Saturday, February 10, 2007

Weeding, part 2

I wrote last year about my library's development of a comprehensive weeding plan. Ultimately, it was decided that a different approach would be taken. Specifically, instead of removing a certain percentage of books with little recent use, a complete title-by-title evaluation of our collection will occur. [Each plan has its advantages and disadvantages. I will leave that as an exercise to the reader.] As such, the librarians at my institution will commence an 8-year collection evaluation plan on May 1st. My colleagues like working together, so we will be working in teams of two librarians, with each team evaluating 5230 books a year (approximately 201 shelves averaging 26 books each). For my particular assignment my partner and I will evaluate the books on Asian history next year (books with call numbers DS63.1 .D5313 1984 to DS8818 .W55).

This semester we are piloting this plan using our oversize collection. So far, the pilot is going well. Of course, we are running into all sorts of issues that are generating a lot of discussion among the librarians. For example, are we completely abandoning cassette tapes and slides? What do we do with books containing beautiful full color plates of birds, but were last checked out 30 years ago? What do we do with resources held by no other libraries in the WorldCat catalog, even though no one has ever borrowed them?

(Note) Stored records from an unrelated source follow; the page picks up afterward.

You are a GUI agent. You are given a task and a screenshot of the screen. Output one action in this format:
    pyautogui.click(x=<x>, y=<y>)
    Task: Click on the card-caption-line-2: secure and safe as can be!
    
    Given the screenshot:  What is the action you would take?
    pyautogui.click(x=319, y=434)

My partner and I are finding that we can comfortably do about 7 shelves a week. We'll see what happens when we begin the official project in May. Obviously, evaluating a total of 26,150 books and other resources per year is a huge time commitment for my colleagues. We're all wondering if it is a reasonable target, and hope that it is. We also hope we won't overwhelm our technical services staff, who has to remove withdrawals from our catalog and black out the books' barcodes and ownership information. I'll keep you all informed as our collection evaluation project proceeds.

3 comments:

laura said...

Well, my coworker and I are going through our 26,000 collection piece by piece--and we have to do the barcode removal and so forth ourselves--but then, we're not trying to do it all in one year, either.

Barbara said...

Weeding can actually be very satisfying when you get in the rhythm. But it's harder than adding books because you aren't guided by fresh reviews and you don't get much help from your faculty. But some of the big studies of student behavior in libraries highlights the fact that they see bookstores having one advantage (apart from better coffee) than libraries: newer books. We often have new books, but they can get hidden among those that are often too dated to be really useful.

I'm inspired by you both! I must go pull some weeds ....

Anonymous said...

Weeding involves tough decisions, but my mantra was always: "This ain't the National Archives."